#### [TASK PROMPT]
Among the entries below, only the lines starting at the one with "LIGA JERMAN (95, 2083)" and ending at the one with "You are a GUI agent. The screenshot is 163×2576.", both included, are to be printed exactly.

[Collected data]
····················

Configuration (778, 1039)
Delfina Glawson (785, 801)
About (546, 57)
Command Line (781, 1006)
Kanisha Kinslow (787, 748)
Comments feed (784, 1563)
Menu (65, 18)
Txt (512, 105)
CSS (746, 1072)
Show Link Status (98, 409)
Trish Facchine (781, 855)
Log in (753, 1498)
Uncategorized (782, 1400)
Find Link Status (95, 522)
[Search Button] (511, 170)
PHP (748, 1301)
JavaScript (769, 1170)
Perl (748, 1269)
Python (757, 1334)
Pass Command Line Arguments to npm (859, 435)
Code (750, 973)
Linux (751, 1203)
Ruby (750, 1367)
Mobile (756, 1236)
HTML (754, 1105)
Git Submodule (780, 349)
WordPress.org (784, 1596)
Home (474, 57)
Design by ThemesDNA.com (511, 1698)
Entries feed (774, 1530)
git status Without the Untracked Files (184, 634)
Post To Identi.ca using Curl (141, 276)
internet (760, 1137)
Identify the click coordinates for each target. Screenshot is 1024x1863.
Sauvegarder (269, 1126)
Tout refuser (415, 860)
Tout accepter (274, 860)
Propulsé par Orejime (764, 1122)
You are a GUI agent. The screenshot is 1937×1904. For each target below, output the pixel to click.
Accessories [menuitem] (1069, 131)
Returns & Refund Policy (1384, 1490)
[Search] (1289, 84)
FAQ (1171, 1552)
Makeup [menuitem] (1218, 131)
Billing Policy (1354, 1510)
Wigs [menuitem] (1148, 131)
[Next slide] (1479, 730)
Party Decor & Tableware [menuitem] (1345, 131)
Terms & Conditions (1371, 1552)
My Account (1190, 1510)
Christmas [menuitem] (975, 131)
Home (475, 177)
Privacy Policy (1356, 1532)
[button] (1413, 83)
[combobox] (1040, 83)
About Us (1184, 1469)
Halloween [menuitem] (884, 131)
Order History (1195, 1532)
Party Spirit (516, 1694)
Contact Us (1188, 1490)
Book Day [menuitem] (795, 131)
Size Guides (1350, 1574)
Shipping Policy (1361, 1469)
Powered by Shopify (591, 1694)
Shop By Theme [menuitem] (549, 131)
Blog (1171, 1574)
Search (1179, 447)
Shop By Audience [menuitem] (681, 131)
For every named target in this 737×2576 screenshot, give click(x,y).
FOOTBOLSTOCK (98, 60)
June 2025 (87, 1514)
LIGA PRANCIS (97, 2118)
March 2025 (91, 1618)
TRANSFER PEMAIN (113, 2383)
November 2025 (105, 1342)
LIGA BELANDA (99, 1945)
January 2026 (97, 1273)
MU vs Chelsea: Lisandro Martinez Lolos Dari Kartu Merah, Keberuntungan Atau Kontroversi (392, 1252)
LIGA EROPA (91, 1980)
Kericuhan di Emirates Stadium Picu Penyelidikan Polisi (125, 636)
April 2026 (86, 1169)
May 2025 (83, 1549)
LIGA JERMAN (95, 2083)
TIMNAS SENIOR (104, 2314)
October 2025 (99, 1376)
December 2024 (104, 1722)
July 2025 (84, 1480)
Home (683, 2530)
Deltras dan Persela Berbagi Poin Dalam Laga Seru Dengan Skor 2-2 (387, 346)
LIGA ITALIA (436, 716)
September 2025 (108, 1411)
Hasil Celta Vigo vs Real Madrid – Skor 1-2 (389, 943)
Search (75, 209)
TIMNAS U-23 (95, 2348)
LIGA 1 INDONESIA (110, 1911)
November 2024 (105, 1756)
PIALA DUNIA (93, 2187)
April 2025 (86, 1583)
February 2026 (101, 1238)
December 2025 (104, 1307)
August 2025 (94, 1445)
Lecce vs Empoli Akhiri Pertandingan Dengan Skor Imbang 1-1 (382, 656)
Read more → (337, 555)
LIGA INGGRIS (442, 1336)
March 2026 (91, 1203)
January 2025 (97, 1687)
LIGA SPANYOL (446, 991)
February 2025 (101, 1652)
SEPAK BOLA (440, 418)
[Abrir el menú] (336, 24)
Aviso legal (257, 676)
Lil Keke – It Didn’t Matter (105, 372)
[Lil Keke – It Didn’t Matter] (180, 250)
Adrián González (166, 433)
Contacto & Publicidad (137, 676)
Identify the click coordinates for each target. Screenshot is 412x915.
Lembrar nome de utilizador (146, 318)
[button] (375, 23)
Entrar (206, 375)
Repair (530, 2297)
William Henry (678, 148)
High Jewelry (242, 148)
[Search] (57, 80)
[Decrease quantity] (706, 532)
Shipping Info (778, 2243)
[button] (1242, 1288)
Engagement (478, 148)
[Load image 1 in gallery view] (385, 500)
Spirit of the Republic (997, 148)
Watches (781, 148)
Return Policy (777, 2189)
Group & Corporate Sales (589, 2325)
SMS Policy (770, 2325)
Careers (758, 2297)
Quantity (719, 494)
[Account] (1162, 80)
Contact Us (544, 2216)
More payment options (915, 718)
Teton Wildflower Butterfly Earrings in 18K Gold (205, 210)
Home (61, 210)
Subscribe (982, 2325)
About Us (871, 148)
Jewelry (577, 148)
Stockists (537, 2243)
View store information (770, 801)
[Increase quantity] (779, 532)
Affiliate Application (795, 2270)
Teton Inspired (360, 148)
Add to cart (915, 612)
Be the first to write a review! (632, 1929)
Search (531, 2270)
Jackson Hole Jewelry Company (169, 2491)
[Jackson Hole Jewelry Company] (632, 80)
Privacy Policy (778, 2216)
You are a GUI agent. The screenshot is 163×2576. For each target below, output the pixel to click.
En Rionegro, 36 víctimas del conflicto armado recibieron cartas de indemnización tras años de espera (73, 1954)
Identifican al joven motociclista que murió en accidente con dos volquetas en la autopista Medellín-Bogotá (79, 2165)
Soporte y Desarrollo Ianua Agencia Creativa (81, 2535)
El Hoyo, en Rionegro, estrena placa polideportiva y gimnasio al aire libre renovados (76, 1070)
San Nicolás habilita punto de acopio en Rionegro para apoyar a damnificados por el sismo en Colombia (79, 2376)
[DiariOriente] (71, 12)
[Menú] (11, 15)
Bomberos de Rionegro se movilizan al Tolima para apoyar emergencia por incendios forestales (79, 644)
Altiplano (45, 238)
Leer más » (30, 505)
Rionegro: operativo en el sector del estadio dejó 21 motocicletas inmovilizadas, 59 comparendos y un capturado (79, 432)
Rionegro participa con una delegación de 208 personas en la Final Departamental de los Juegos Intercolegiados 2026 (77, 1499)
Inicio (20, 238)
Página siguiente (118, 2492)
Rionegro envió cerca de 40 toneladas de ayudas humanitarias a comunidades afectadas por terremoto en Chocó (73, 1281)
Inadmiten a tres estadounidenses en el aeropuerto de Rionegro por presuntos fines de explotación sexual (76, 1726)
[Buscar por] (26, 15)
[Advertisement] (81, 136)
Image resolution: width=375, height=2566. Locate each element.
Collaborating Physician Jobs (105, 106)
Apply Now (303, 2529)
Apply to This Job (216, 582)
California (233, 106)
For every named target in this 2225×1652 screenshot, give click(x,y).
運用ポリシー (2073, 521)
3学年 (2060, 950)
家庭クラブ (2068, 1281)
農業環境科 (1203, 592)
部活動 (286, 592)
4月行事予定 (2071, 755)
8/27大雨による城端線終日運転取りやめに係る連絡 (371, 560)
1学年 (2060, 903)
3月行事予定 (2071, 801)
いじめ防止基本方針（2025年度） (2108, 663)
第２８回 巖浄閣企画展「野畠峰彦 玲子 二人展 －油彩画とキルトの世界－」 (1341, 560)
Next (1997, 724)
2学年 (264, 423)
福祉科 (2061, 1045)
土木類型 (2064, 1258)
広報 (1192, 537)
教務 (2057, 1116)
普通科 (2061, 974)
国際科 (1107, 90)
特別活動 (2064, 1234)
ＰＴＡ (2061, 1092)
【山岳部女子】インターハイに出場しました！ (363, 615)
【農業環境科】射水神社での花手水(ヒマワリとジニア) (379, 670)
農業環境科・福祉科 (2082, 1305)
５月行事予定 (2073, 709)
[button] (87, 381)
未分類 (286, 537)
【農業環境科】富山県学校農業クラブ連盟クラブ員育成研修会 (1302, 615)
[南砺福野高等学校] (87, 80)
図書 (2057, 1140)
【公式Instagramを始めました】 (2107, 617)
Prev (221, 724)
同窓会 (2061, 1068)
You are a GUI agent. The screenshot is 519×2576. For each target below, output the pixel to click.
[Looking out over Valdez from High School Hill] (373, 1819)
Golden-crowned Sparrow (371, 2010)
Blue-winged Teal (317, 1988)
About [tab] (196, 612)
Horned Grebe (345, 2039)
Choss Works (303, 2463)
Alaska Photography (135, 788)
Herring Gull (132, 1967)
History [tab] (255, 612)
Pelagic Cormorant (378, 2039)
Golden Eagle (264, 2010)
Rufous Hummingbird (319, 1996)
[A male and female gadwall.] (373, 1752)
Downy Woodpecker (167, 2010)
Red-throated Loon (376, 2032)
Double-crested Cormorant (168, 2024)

····················

#### [ANSWER SPACE]
LIGA JERMAN (95, 2083)
TIMNAS SENIOR (104, 2314)
October 2025 (99, 1376)
December 2024 (104, 1722)
July 2025 (84, 1480)
Home (683, 2530)
Deltras dan Persela Berbagi Poin Dalam Laga Seru Dengan Skor 2-2 (387, 346)
LIGA ITALIA (436, 716)
September 2025 (108, 1411)
Hasil Celta Vigo vs Real Madrid – Skor 1-2 (389, 943)
Search (75, 209)
TIMNAS U-23 (95, 2348)
LIGA 1 INDONESIA (110, 1911)
November 2024 (105, 1756)
PIALA DUNIA (93, 2187)
April 2025 (86, 1583)
February 2026 (101, 1238)
December 2025 (104, 1307)
August 2025 (94, 1445)
Lecce vs Empoli Akhiri Pertandingan Dengan Skor Imbang 1-1 (382, 656)
Read more → (337, 555)
LIGA INGGRIS (442, 1336)
March 2026 (91, 1203)
January 2025 (97, 1687)
LIGA SPANYOL (446, 991)
February 2025 (101, 1652)
SEPAK BOLA (440, 418)
[Abrir el menú] (336, 24)
Aviso legal (257, 676)
Lil Keke – It Didn’t Matter (105, 372)
[Lil Keke – It Didn’t Matter] (180, 250)
Adrián González (166, 433)
Contacto & Publicidad (137, 676)
Identify the click coordinates for each target. Screenshot is 412x915.
Lembrar nome de utilizador (146, 318)
[button] (375, 23)
Entrar (206, 375)
Repair (530, 2297)
William Henry (678, 148)
High Jewelry (242, 148)
[Search] (57, 80)
[Decrease quantity] (706, 532)
Shipping Info (778, 2243)
[button] (1242, 1288)
Engagement (478, 148)
[Load image 1 in gallery view] (385, 500)
Spirit of the Republic (997, 148)
Watches (781, 148)
Return Policy (777, 2189)
Group & Corporate Sales (589, 2325)
SMS Policy (770, 2325)
Careers (758, 2297)
Quantity (719, 494)
[Account] (1162, 80)
Contact Us (544, 2216)
More payment options (915, 718)
Teton Wildflower Butterfly Earrings in 18K Gold (205, 210)
Home (61, 210)
Subscribe (982, 2325)
About Us (871, 148)
Jewelry (577, 148)
Stockists (537, 2243)
View store information (770, 801)
[Increase quantity] (779, 532)
Affiliate Application (795, 2270)
Teton Inspired (360, 148)
Add to cart (915, 612)
Be the first to write a review! (632, 1929)
Search (531, 2270)
Jackson Hole Jewelry Company (169, 2491)
[Jackson Hole Jewelry Company] (632, 80)
Privacy Policy (778, 2216)
You are a GUI agent. The screenshot is 163×2576. For each target below, output the pixel to click.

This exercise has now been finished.